CONSIGNE DE L'EXERCICE = Indiquez, s'il vous plaît, à quelle heure les 800 ouvriers quittèrent Esch à pied pour manifester à Luxembourg, selon le texte sur la journée du 13 août 1919.

La Chambre des députés prise d’assaut et mise à sac

La journée du 13 août 1919

d'Lëtzebuerger Land du 21.02.2020

Le 13 août 1919 fut une journée particulièrement chaude. La soif était grande, soif de bière et de justice. Deux mois après l’introduction du suffrage universel, les ouvriers mirent à sac la Chambre des députés. Une bien curieuse façon de célébrer l’avènement de la démocratie.

Tout avait commencé le matin à Esch, sans qu’on sache qui avait lancé le mot d’ordre de cesser le travail et de se rendre dans la capitale. Plusieurs centaines de personnes se rassemblèrent sur la place du Marché. La Chambre des députés devait se réunir dans l’après-midi pour débattre de l’indemnité de vie chère, toujours promise, toujours ajournée. À 11 heures, 800 ouvriers quittèrent Esch à pied pour aller manifester à Luxembourg. Le temps était venu de prendre de force ce qui leur était dû.1

« Die Auszahlung ließ auf sich warten, und so wurde dann auf einmal die Parole lanciert: ‚Wir gehen uns die Zulage nach Luxemburg holen!‘ Wer das unter der Hand verbreitet hatte, ist nicht bekannt, aber man erzählte, dass J.P. Krier, der jüngste der Brüder Krier, auf Terres Rouges die Alarmsirene ertönen ließ, der zu gleicher Zeit jene der übrigen Hüttenwerke antworteten. Überraschend war, dass dem Ruf allgemein Folge gegeben wurde. Aus allen Ortschaften der Minettegegend kamen die Arbeiter per Zug, Fahrrad und zu Fuß. » C’est dans ces termes qu’un témoin de premier ordre, Lily Krier-Becker, l’épouse de Pierre Krier, rapporta les faits.2

À Differdange, les délégués syndicaux furent avertis à 10 heures par un télégramme de leur Centrale. À 10 heures 30, le Arbeiter- und Bauernrat appela par affiche tous ceux qui pouvaient se libérer à cesser le travail. À 11 heures, les sirènes de l’usine donnèrent le signal du rassemblement devant le portail, où Adolphe Krieps, le dirigeant syndical, essaya de retenir les manifestants, estimant le risque trop grand de devoir affronter les militaires français. 200 ouvriers prirent quand même le train de 12 heures 41. La police constata également des arrêts de travail à Rodange ainsi qu’à Rumelange, où Franz Kemp, le président de la section locale du Berg- und Hüttenarbeiterverband, s’opposa à l’appel intempestif.

MATÉRIEL FOURNI =
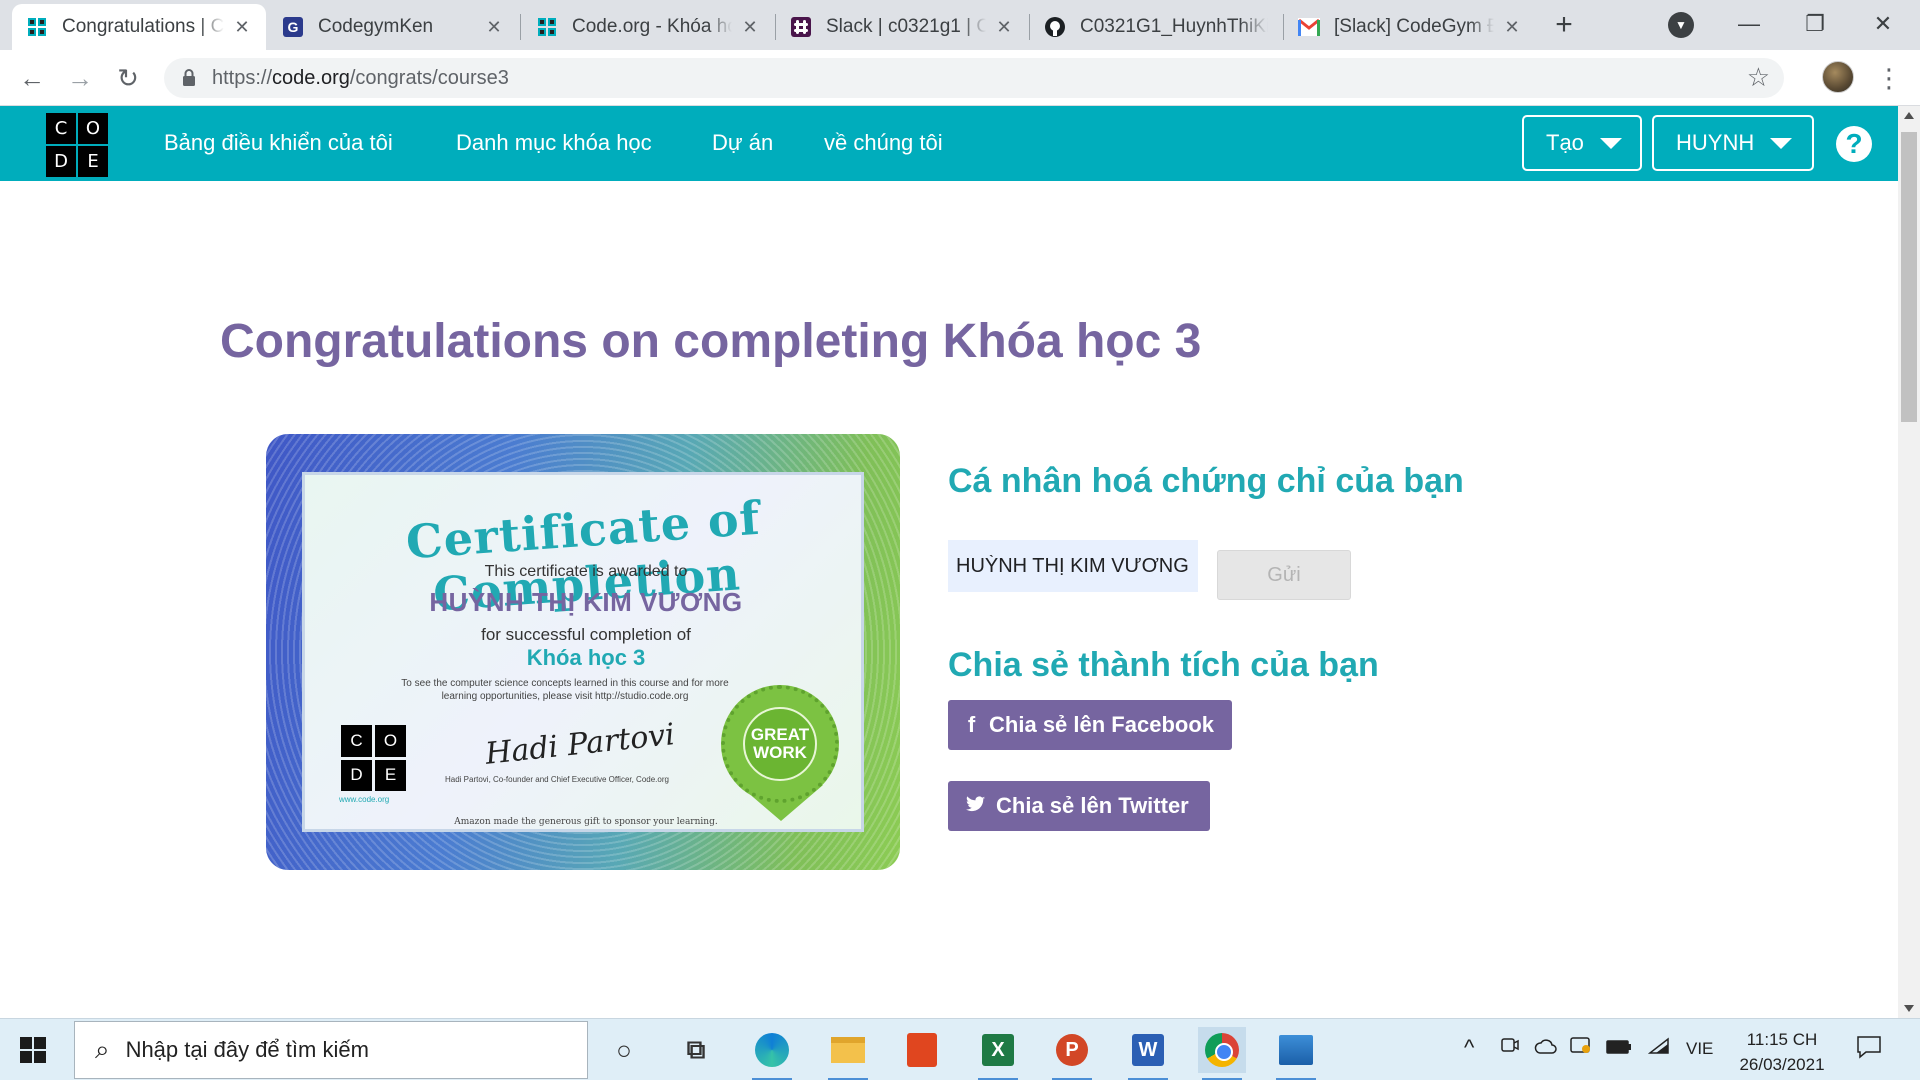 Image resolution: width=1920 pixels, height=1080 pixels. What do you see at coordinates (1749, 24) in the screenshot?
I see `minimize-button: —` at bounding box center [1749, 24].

RÉPONSE ATTENDUE = Ils quittèrent Esch à 11 heures.